** Begin GIVEN DATA **

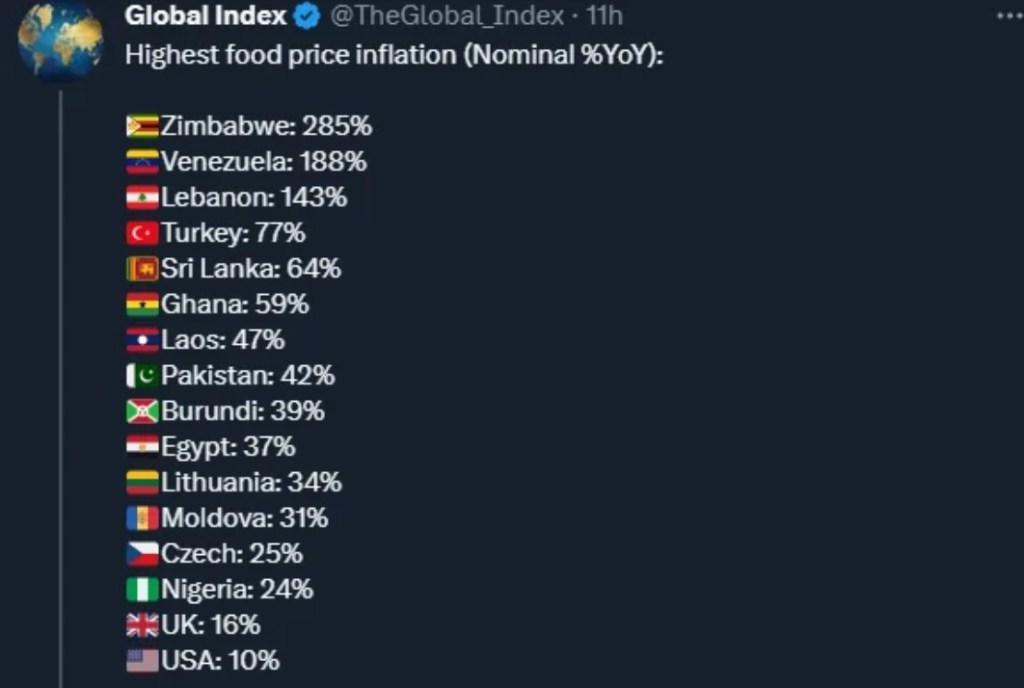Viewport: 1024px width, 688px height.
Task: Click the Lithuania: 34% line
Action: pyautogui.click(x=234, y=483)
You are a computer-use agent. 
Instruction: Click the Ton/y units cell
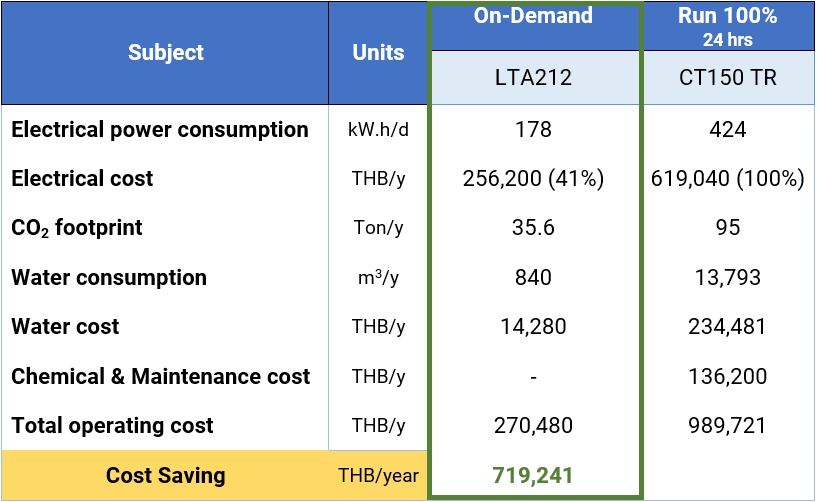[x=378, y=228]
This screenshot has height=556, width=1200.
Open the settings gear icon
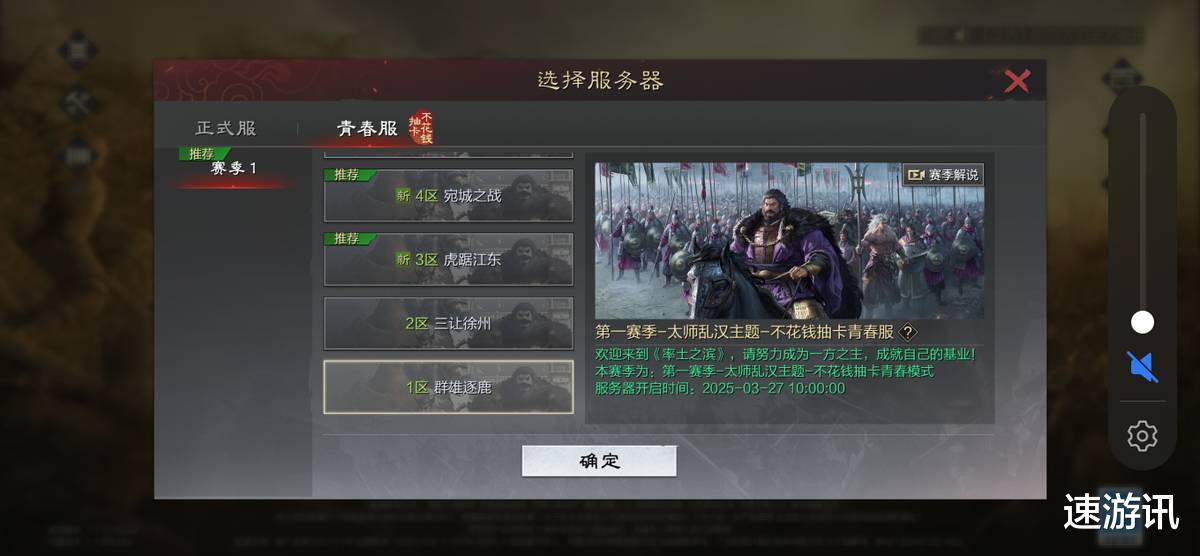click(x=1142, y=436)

** End GIVEN DATA **

Please recast the lines above as a JSON list of strings, one string per line, skipping any blank lines and leaving the pictures out.

[
  "Viewport: 1024px width, 688px height.",
  "Task: Click the Lithuania: 34% line",
  "Action: pyautogui.click(x=234, y=483)",
  "You are a computer-use agent. ",
  "Instruction: Click the Ton/y units cell",
  "[x=378, y=228]",
  "This screenshot has height=556, width=1200.",
  "Open the settings gear icon",
  "click(x=1142, y=436)"
]